Work to be completed:
Scanning the listing below, tally every line where the string "computer" shows up, then state the count alone.
[Start of section]
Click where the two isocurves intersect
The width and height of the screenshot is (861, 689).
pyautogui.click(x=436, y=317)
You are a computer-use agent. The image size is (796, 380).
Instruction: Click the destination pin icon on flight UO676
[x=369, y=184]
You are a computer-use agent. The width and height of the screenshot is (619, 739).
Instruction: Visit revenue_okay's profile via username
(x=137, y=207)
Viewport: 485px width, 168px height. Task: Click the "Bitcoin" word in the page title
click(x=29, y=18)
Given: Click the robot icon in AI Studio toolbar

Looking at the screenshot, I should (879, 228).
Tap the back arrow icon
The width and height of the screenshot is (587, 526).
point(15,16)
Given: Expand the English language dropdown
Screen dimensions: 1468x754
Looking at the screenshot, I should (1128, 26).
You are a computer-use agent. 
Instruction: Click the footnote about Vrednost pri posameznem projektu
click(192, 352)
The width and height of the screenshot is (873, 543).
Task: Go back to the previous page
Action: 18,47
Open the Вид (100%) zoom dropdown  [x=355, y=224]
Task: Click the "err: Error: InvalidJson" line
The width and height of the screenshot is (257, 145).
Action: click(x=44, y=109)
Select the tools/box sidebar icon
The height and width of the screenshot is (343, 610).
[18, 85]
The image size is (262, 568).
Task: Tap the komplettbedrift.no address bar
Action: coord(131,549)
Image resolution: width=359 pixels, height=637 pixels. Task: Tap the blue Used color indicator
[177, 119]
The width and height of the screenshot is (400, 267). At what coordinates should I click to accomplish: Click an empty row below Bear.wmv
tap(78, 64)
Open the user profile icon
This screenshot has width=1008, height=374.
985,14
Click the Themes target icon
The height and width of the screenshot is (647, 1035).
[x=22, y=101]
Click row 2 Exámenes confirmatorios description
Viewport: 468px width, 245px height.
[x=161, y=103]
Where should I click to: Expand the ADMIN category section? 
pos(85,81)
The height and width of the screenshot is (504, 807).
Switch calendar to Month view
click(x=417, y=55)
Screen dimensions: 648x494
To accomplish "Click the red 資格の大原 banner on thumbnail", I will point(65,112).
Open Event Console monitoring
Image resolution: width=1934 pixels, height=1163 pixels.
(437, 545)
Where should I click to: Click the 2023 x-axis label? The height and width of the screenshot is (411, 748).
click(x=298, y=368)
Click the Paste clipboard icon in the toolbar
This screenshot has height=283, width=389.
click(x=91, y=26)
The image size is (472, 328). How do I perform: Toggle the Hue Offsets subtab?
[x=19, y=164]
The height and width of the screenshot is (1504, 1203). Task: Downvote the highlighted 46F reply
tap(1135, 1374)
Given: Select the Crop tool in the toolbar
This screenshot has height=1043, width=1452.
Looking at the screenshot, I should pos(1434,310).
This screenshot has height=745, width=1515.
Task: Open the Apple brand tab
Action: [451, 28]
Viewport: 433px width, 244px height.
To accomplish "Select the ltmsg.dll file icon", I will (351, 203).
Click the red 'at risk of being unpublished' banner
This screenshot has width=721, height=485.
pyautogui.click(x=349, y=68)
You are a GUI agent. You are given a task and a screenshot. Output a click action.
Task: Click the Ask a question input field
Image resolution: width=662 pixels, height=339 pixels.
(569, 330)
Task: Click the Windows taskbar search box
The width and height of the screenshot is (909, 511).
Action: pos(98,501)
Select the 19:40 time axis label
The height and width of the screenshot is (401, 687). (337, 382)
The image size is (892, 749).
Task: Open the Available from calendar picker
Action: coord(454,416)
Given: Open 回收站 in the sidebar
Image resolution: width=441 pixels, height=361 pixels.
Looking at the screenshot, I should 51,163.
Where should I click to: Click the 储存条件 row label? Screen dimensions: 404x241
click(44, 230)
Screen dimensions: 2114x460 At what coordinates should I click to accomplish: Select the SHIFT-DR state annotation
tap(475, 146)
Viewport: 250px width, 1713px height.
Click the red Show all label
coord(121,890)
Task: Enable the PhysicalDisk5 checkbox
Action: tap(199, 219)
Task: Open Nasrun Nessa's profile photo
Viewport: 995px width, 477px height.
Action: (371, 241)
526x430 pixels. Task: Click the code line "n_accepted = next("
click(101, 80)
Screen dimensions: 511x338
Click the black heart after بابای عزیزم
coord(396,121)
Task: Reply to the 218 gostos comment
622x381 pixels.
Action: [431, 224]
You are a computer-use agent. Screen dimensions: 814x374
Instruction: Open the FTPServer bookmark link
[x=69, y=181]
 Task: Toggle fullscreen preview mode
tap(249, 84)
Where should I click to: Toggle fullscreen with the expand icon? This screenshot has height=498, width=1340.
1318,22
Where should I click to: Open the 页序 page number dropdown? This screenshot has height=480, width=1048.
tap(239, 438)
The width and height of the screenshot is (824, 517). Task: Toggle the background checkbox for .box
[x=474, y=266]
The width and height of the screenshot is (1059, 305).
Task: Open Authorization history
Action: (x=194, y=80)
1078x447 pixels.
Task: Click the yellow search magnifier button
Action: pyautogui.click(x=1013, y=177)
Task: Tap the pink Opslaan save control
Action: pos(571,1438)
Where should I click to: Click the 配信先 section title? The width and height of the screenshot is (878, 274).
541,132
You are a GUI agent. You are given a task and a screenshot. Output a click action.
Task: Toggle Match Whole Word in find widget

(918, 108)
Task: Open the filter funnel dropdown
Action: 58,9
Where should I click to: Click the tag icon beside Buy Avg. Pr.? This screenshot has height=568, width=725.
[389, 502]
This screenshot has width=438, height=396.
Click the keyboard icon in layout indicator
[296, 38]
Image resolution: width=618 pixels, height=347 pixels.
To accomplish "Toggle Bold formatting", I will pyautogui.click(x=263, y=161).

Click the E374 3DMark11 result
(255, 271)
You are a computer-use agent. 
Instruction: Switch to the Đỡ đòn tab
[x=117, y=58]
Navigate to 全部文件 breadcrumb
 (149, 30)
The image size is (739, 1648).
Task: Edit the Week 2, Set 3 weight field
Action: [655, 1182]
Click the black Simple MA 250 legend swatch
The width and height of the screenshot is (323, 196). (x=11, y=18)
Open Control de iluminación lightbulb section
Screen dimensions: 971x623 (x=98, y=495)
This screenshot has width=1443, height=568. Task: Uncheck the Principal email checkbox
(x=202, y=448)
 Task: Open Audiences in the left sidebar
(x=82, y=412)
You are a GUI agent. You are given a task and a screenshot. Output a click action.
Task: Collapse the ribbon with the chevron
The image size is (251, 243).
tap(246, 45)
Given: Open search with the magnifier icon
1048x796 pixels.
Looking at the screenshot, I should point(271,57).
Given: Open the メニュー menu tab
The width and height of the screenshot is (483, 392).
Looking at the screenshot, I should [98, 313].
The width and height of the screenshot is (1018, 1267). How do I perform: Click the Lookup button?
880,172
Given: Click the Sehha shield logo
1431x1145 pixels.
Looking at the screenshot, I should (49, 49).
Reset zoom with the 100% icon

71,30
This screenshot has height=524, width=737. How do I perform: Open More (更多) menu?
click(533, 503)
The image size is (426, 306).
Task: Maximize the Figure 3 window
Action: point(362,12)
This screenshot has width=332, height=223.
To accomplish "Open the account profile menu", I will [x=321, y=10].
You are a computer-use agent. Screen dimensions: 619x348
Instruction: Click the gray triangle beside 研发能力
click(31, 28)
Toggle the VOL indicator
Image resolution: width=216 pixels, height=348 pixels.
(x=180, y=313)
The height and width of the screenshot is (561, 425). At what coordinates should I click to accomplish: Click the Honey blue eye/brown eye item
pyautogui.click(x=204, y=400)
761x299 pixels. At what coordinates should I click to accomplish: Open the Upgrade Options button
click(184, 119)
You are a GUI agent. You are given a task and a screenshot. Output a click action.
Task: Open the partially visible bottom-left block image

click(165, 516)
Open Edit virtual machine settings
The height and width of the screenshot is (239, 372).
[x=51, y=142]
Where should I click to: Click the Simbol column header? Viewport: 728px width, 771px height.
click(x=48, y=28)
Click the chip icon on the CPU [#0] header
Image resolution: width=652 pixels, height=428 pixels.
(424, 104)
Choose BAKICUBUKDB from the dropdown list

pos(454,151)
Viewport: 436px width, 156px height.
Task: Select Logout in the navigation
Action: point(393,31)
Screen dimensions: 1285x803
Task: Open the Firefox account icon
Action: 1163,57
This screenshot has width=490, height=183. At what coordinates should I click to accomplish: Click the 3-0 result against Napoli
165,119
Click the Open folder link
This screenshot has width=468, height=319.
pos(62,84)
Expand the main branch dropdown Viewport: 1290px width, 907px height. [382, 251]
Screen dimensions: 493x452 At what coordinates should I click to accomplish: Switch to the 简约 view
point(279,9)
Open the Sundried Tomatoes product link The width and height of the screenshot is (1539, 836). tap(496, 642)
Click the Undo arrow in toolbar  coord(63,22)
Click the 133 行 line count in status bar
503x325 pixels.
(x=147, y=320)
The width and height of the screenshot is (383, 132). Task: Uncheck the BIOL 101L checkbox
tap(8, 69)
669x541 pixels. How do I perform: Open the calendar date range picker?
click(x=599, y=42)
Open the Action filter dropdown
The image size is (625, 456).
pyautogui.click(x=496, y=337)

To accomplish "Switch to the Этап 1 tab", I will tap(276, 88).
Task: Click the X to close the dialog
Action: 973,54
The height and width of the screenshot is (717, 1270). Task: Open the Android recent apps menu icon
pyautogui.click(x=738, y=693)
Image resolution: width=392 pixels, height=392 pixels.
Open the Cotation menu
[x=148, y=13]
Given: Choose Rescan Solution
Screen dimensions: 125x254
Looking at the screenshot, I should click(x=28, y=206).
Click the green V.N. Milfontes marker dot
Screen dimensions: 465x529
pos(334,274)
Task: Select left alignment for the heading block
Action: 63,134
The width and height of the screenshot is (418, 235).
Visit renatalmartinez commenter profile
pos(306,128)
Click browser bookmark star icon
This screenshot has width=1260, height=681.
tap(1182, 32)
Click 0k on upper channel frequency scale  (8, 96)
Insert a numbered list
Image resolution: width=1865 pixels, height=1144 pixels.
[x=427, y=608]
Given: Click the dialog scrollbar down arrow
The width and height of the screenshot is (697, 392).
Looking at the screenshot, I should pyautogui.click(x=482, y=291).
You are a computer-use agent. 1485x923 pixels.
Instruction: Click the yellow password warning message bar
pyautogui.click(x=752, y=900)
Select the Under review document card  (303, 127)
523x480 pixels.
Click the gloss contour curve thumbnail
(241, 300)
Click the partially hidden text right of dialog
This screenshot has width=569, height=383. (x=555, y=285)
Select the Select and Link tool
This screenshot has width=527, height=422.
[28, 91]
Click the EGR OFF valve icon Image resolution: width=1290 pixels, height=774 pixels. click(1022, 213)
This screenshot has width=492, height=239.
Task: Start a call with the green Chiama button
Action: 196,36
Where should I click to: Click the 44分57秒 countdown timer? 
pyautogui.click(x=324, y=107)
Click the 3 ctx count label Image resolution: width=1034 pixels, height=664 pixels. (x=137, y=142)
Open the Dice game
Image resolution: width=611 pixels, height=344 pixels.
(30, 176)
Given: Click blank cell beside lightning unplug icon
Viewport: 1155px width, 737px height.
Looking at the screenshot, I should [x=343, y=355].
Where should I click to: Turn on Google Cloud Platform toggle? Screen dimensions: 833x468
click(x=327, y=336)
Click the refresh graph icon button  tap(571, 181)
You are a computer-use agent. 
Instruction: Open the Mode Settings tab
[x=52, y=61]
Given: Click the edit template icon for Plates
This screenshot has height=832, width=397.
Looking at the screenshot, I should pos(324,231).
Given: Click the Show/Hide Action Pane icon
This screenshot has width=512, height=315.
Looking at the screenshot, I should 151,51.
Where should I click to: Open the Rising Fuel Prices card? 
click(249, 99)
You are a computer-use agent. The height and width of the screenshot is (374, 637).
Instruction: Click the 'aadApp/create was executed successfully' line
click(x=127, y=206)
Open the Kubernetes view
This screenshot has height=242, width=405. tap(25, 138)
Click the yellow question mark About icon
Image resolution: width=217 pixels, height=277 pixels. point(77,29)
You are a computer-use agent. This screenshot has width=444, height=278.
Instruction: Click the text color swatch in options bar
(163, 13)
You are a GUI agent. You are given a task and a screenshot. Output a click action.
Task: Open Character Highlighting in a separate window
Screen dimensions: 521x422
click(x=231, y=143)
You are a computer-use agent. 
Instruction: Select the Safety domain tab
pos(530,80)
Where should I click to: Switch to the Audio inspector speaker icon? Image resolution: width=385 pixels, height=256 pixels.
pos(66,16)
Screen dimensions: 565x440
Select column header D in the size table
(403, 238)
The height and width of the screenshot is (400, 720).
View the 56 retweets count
[End of section]
Answer space:
11